DASHBOARDS / PayFactors HR Payroll Tools
Payfactors — First UX Hire to PayScale Acquisition
THE PROBLEM
The first UX designer at a compensation analytics startup building the product foundation before a single line of code.
Payfactors had no design foundation, no component patterns, and no UX process. As the first and only designer, every pattern established became the product's design language — built from scratch, used in investor and customer demos before a single line of code was written, and validated when PayScale acquired the platform.
THE CORE TENSION
Prototypes that sold the product before it existed and survived the acquisition.

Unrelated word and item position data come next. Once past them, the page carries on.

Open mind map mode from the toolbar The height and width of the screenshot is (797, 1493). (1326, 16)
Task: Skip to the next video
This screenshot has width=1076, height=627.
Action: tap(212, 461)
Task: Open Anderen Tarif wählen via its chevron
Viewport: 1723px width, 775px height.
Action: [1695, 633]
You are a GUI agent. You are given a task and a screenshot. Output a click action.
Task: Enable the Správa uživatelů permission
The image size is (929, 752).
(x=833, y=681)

At an early-stage startup, design isn't just UX — it's product strategy made visible. The Axure prototypes weren't throwaway artifacts. They closed stakeholders, gave engineering a build reference, and after PayScale acquired Payfactors, QuickPrice continued running at scale across the combined platform.
MY ROLE
Led UX design for Payfactors' core compensation tools — including QuickPrice, a free public product designed solo that contributed to the platform's acquisition by PayScale.
WHAT I OWNED
Payfactors ran on C# and .NET Framework, hosted on Azure with SQL Server for compensation datasets. Angular and React powered the analytics dashboards and QuickPrice interactive views.
HOW I WORKED
High-fidelity Axure prototypes detailed enough to demo as working product — recorded monthly into product preview videos by the Head of Product. Design was the first deliverable, not the last.
THE CONSTRAINT
PayScale acquired Payfactors, combining datasets and algorithms into a unified compensation engine. The interfaces I designed continued to support compensation strategy across the merged platform.
"Being the first UX designer means every pattern you establish becomes the product's design language. There's no system to inherit — you build the one that ships."
PROTOTYPE
QuickPrice
PROBLEM
Compensation benchmarking data was regional, lagging, and impossible to trust.

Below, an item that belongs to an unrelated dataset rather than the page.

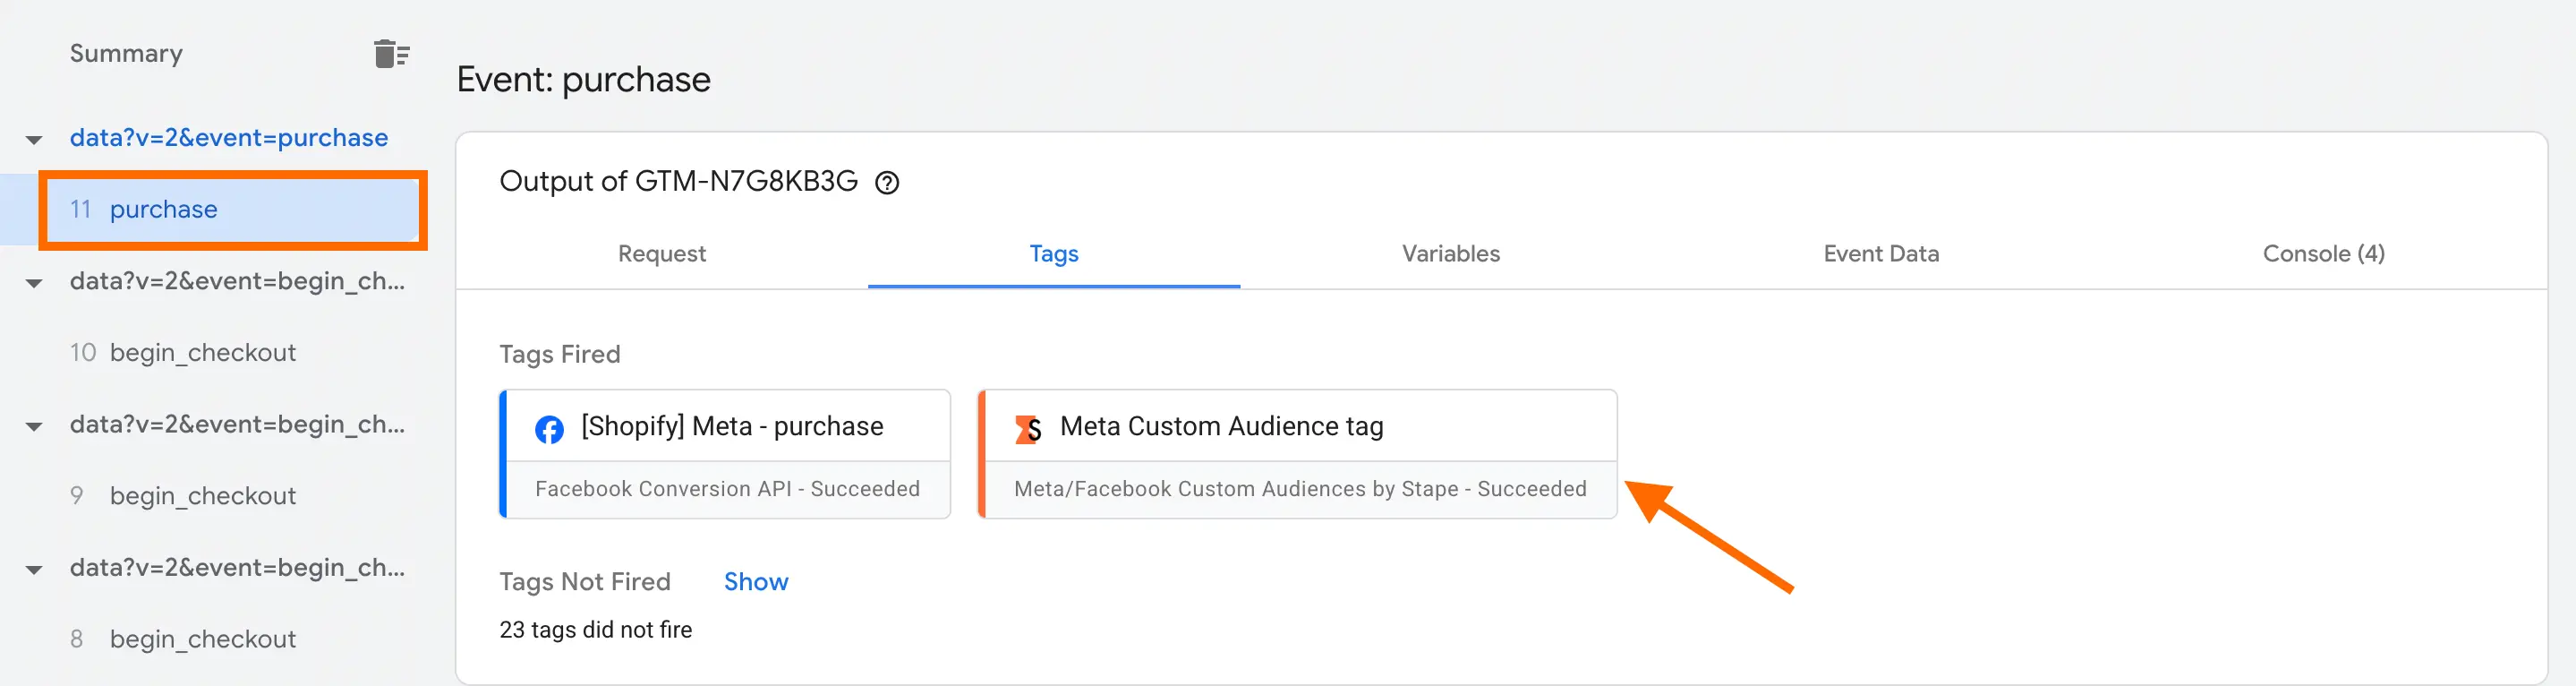Show the tags not fired
Viewport: 2576px width, 686px height.
(755, 582)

HR compensation data updates once a year, lags behind market movement, and misses emerging job titles. Regional variation compounded the problem — the same role in Boston and St. Louis commands a very different rate. Generic benchmarks couldn't capture that delta.
OUTCOME
A free, public tool that became a key reason Payfactors was acquired.
Launched as a fully public free tool — no login required. Intuitive salary benchmarking with regional calibration, fast enough to get an accurate number for any role in any market instantly. QuickPrice became a key selling point in Payfactors' acquisition by PayScale.
PROTOTYPE
Peer Association
PROBLEM
Compensation data was dirty, regional, and a year behind market reality.
Analysts needed to compare their compensation data against peer organizations — but no structured view existed. Without a clear way to see peer relationships, compensation decisions were made without competitive context.
OUTCOME
A structured peer comparison view that scaled across large job libraries.
A two-column comparison view that made peer relationships immediately legible. Filtered out salary-associated jobs to reduce noise. Analysts could benchmark against peer organizations with confidence — no manual cross-referencing required.
PROTOTYPE
Job Ranges
PROBLEM
Analysts had no confident way to model or compare job ranges across peer groups.
Compensation analysts needed a flexible way to model job ranges across peer groups, but the interface lacked clarity and filtering logic — making it difficult to configure ranges with confidence or compare them across peer sets efficiently.
OUTCOME
A single structured view for modeling and validating ranges across peer sets.
A single structured view for modeling and validating job ranges across peer sets. Two-column layout supported quick comparisons and model configuration. Unassociated jobs filtered out automatically — reducing manual effort and giving analysts a clean baseline to work from with confidence.
What I'd do differently
Establish a lightweight design system earlier. As the only designer, consistency existed because I was consistent, not because the system was documented. That worked at startup scale. As the product and team grew, the lack of a formal component library created friction that an actual system would have prevented.